No one in India’s official establishment is comprehending the damage being done to its democratic credibility by the ham-handed manner in which content regulation of the Internet is being sought.
Even in the mid-1990s when there were no laws worth their name to control the explosion of satellite television channels, the scenario had not resembled the surreal developments now taking place.
Back in 1995, one remembers the wild goose chase one had to undertake along with colleagues after the Babudom created a big hue and cry about a Chandigarh-based company that had intended to telecast adult content after 11 at night.
Barely six weeks ago, Kapil Sibal, India’s Communications and Information Technology minister, stirred the Hornet’s Nest by calling for pre-censorship on the social media sites. The matter might have faded from the headlines but did not completely go away from the ‘objectives’ list of significant sections in the establishment. For them, a return to the censorship regime of Emergency is not all that off-putting. No thought is given by this section to how media Glasnost has created checks and balances for the army across the border!

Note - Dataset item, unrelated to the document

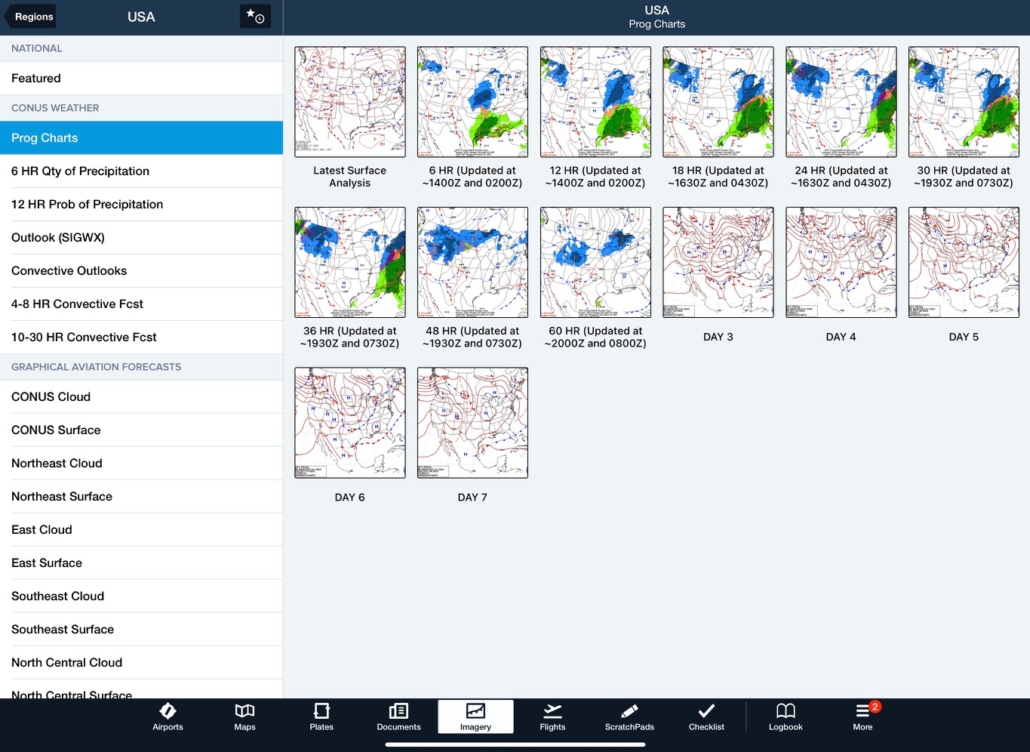The image size is (1030, 752).
Task: Tap the favorites/recents star-clock icon
Action: tap(255, 17)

For a moment visualize the Internet as one big network of roads and by-lanes of a metropolis like India’s capital. Think of a ‘hate-group’ that goes around sticking posters against personal adversaries, targeted professionals and specific communities.
Going by the logic being pursued by the judiciary with tacit support from the establishment, the municipal authorities should be the ones to be first hauled up in court before any attempt is even made to identify the perpetrators of the hate-campaign.

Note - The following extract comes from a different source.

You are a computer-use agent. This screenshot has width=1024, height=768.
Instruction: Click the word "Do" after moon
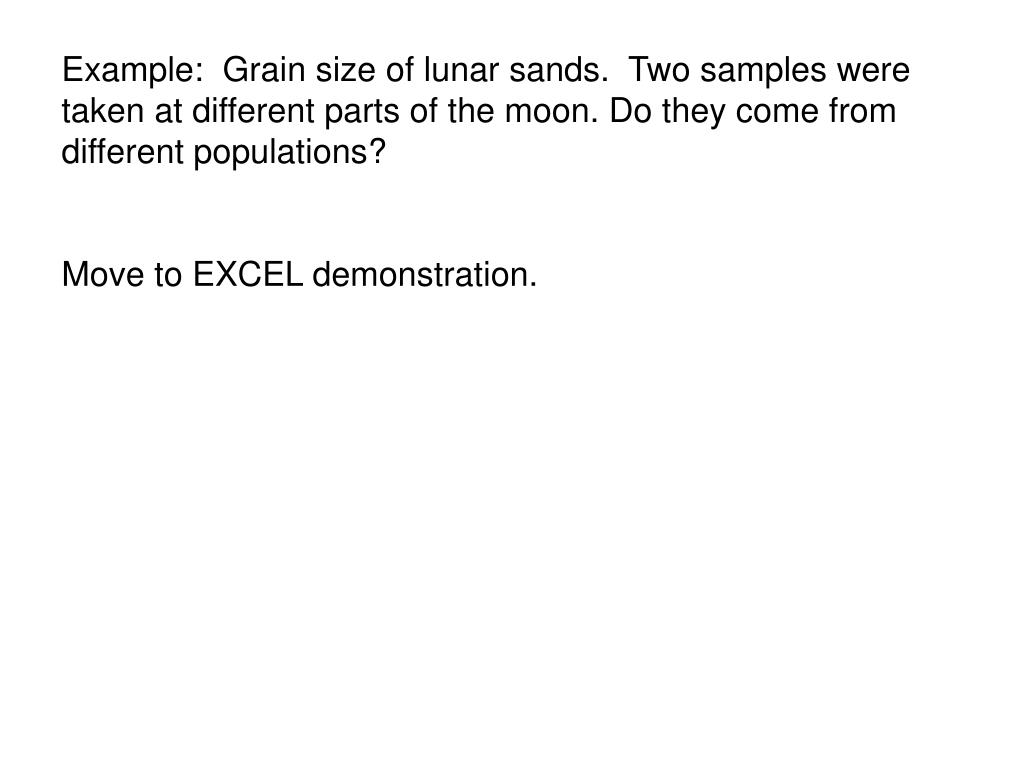point(630,110)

Indian officials and its judiciary must avoid imposing any control-mechanism that would allow its adversaries to equate it with China. This is one area where India would stand to gain in stature if its record remains unblemished and it does not try to match China’s ability to control content on the Internet.
India has always had archaic laws. In several areas there are several laws that are more than a century old. But they deal with subjects where the State gets a certain amount of protection despite inadequacy of laws. When it comes to the Internet and web content, laws become outdated in less than a year because the entire game has undergone a dramatic change.
Indian officials and the judiciary – if they wish to engage the Internet companies – need to first understand the dynamics of the virtual terrain. If they continue trying to impose outdated laws with an inadequate understanding of this medium, they will continue to have egg on their faces. And those being penalized will emerge as human rights champions even if their own records are not particularly untarnished.